Your task - Look below for the line containing "Justin (1055, 1198)"; write out that line and each one after it to the end, exactly, and nothing else.

Records from a data source -
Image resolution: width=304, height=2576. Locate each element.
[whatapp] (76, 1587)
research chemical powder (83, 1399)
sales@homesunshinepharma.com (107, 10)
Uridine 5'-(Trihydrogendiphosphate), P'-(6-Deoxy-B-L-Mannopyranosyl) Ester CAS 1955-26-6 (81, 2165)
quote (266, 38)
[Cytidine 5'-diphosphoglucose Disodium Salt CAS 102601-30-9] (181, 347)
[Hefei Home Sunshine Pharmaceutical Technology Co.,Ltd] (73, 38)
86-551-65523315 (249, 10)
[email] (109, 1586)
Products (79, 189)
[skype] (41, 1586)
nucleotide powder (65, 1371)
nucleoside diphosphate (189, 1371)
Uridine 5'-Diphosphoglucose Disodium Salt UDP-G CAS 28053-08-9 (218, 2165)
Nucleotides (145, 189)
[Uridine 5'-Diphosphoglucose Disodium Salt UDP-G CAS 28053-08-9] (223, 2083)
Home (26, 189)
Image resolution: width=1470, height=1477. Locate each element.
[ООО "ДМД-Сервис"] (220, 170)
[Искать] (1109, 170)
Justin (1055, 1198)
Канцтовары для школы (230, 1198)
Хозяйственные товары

Answer box -
Justin (1055, 1198)
Канцтовары для школы (230, 1198)
Хозяйственные товары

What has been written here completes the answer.